HUNGARY - In Brief 07 May 2025 by Istvan Racz

Well, this looks like a series of unfavourable news now. Here is a list of what we mean: 1. A few days ago, Mr. Trump's 25% tariffs on the imports of car components took effect, following a similar measure on the imports of complete cars, implemented one month earlier. Naturally, these moves affect the European, including the Hungarian, car industry negatively. The direct impact on Hungary, mainly through the exports of one of the world's largest car engine factory, Audi's in Győr, to the US will be small (less than 0.1% of GDP). But the indirect impact, through the possible decrease of orders from mainly German parent companies and other partners, and also potentially through the slowdown of parent company investment into Hungary may be much more significant.

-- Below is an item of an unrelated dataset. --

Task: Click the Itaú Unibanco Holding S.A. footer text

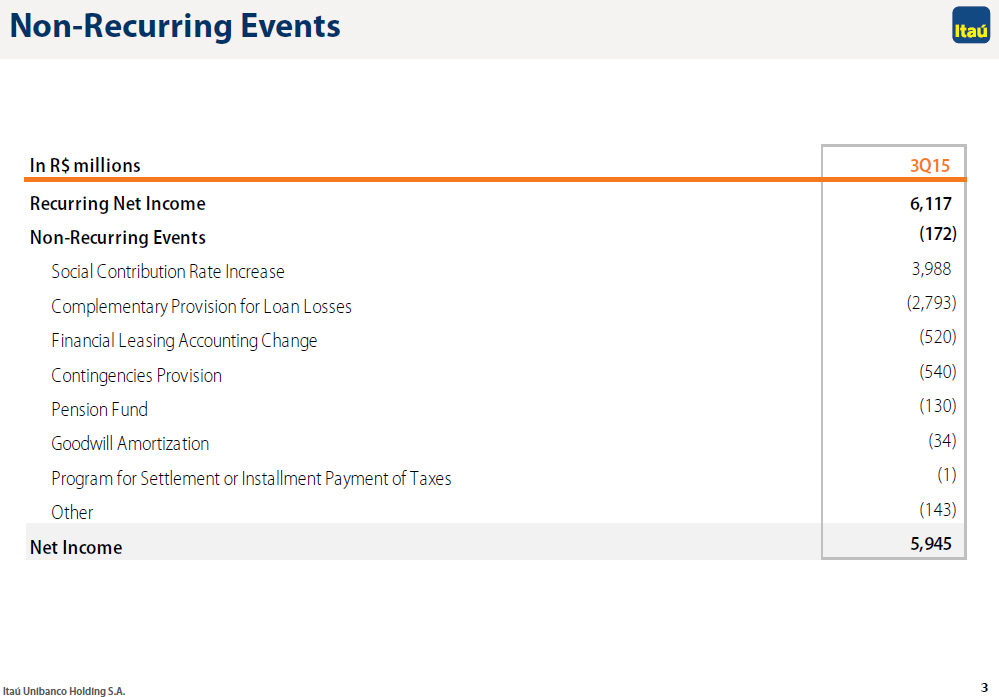Action: 64,691
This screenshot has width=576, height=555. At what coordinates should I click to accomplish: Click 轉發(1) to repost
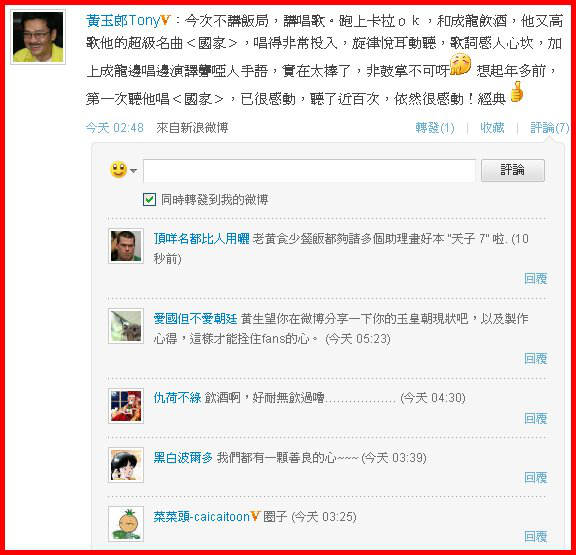pos(435,128)
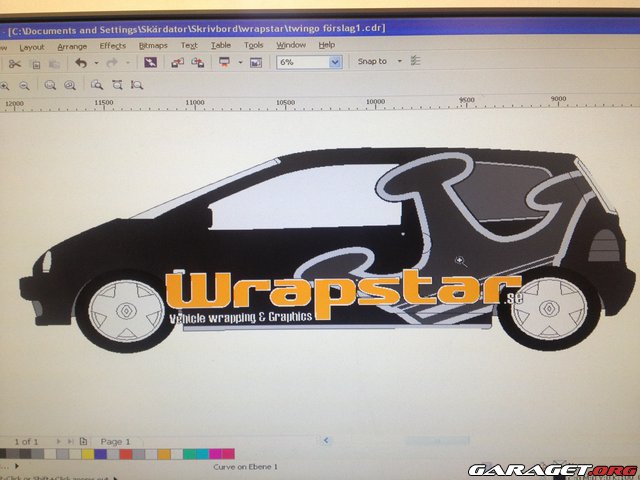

The latter is very difficult to quantify, of course, and even a change in the opposite direction will be possible. This would come about if European carmakers, feeling added pressure on profitability, decided to move production more towards low-cost areas, including Hungary. Of course, Hungary's Economy Ministry loves to stress this latter possibility. At present, the car industry may give up to 10% of Hungary's GDP in the broad sense, including all the metallurgy, plastics, rubber (tyres) and other production that provides the local car industry with domestic supplies. Ongoing major investments in car and battery production facilities include those of BMW, Mercedes, CATL, and BYD, etc. The government attach high hopes to some of these coming on stream soon, saving Hungary's ailing GDP growth from late 2025 and much more in 2026. But there were signs of moderate slowdown in the implementation of these projects al...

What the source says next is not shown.